Dans cette affaire, Stéphane C avait confié la création, l’hébergement et la gestion de son site Internet elag-ouest.eu à la société Victoriaa. Puis il a changé d’hébergeur en confiant son site Internet à la société Linkeo. Stéphane C pensait être légitimement titulaire des droits. Il indique qu’il a fourni des directives précises pour son contenu et son architecture, a rédigé des textes et a fourni des photographies. Il soutient que la société Victoriaa lui a seulement fourni des prestations techniques de mise en forme informatique des données. Mais le tribunal retient que Stéphane C. n’a pas donné d’indications précises « sur la présentation des différentes pages et l’agencement des éléments qui les composent, sur le graphisme, l’animation ou l’arborescence favorisant la consultation d’un site » et à juste fait modifier des éléments mineurs. Il ne peut donc être reconnu comme auteur du site. La société Victoriaa « qui possède les compétences requises en matière de création de sites, est l’auteur de celui commandé par Stéphane C ». Elle dispose en outre des codes sources et que le site a été divulgué sous son nom.

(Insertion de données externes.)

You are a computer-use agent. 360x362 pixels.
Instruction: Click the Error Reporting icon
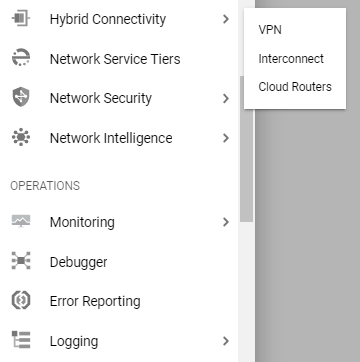point(21,300)
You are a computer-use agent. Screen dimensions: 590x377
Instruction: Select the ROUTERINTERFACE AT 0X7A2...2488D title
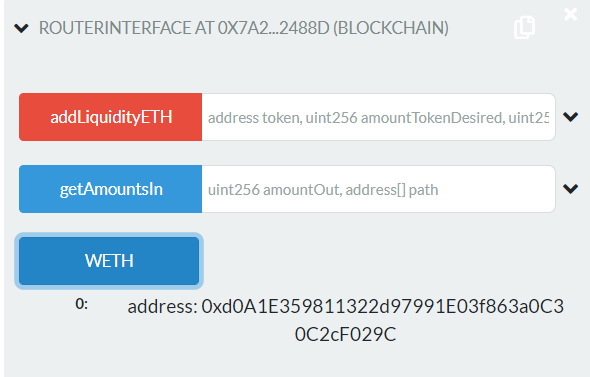244,28
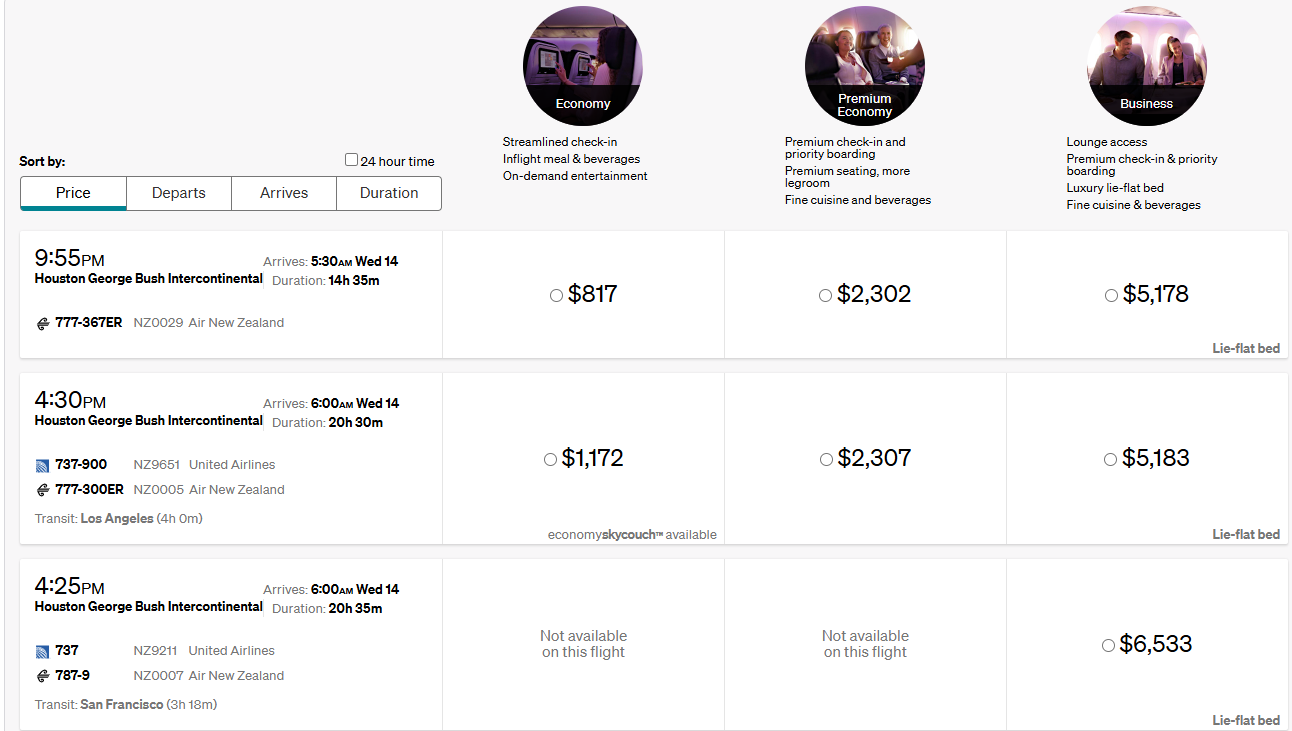
Task: Click the economy skycouch available label
Action: point(632,535)
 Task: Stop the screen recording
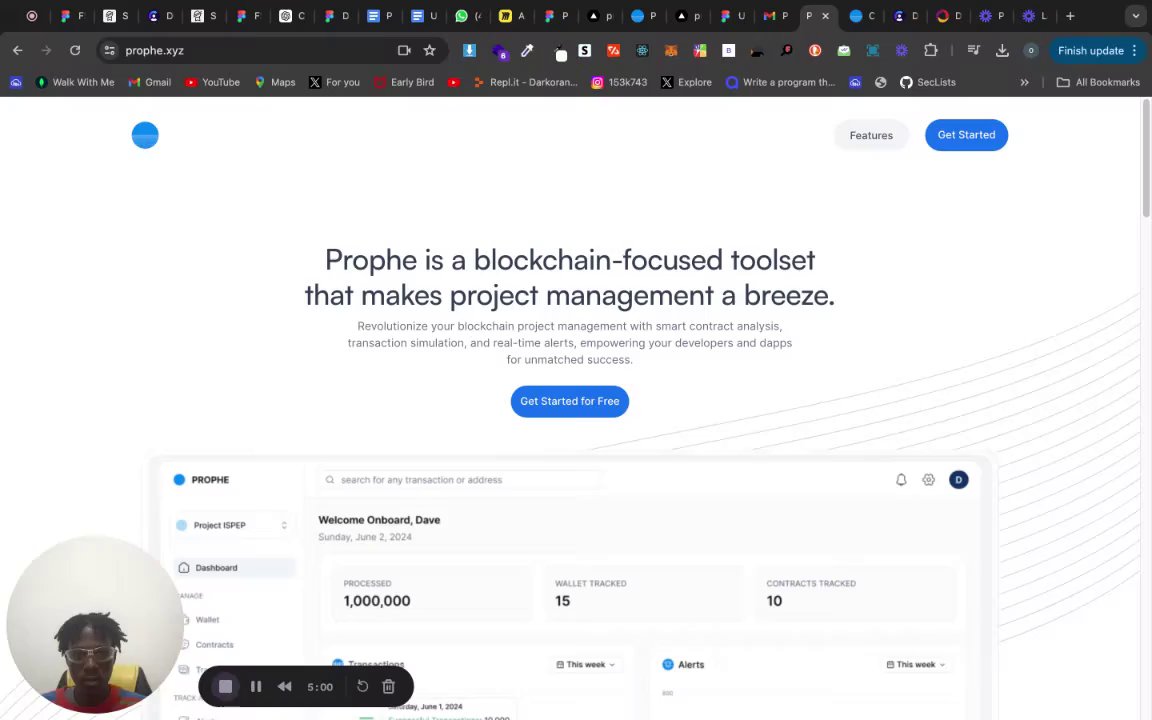tap(226, 686)
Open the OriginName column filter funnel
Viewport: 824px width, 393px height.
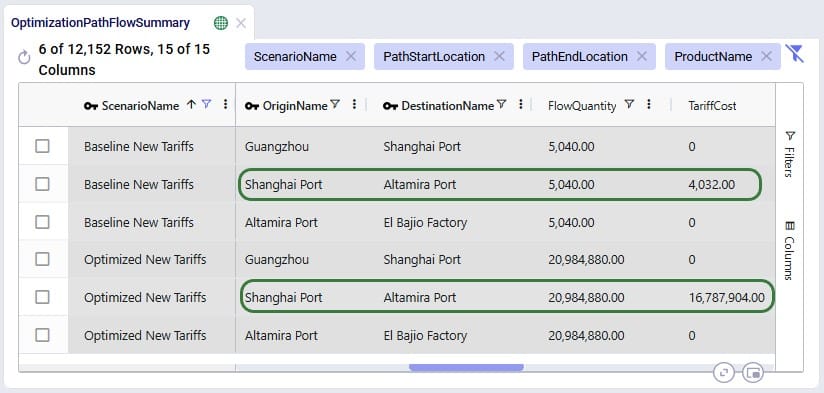click(334, 105)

En faisant reproduire le site Internet et en confiant l’hébergement du site à un autre prestataire sans l’accord de la web agency, Stéphane C. a commis un acte de contrefaçon. En revanche, la responsabilité du nouvel hébergeur n’est pas engagée car il bénéficie du régime de responsabilité aménagé par la LCEN. Le tribunal estime qu’il n’avait pas à vérifier la chaîne des droits dont son client pouvait se prévaloir.

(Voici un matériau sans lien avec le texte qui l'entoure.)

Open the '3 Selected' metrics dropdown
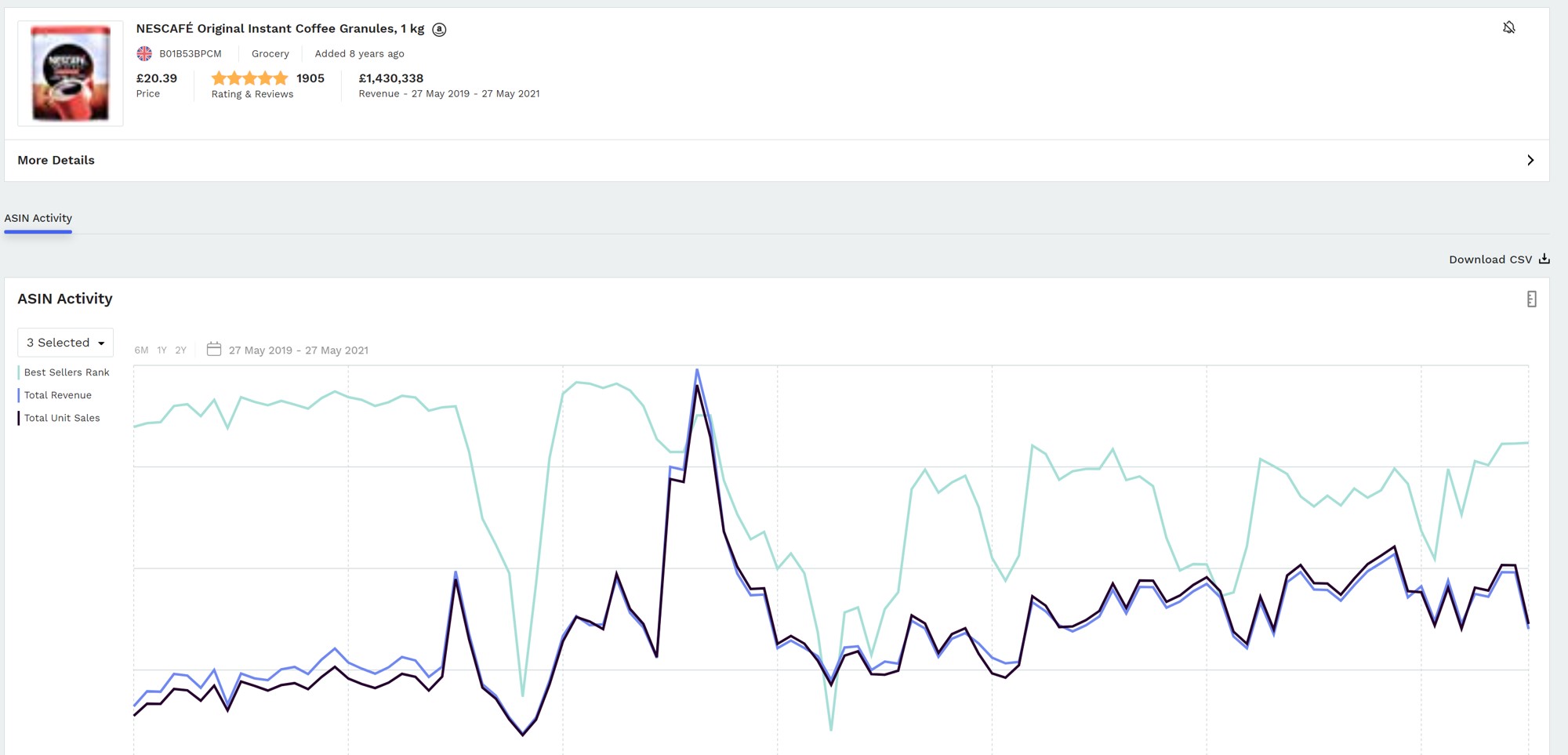Screen dimensions: 1568x755 [x=65, y=343]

Mais le Tribunal considère que l’hébergeur a commis un acte de concurrence déloyale en utilisant le site créé par la société Victoriaa pour promouvoir ses propres activités (risque de confusion des internautes et détournement de clientèle). Il a ainsi laissé croire qu’il était l’auteur du site, s’appropriant ainsi les mérites de la création de Victoriaa.
Le client est condamné à verser 3 000 € à la web agency au titre de la contrefaçon et Linkeo.com doit verser 8 000 € pour réparer le préjudice subi en raison de son comportement déloyal.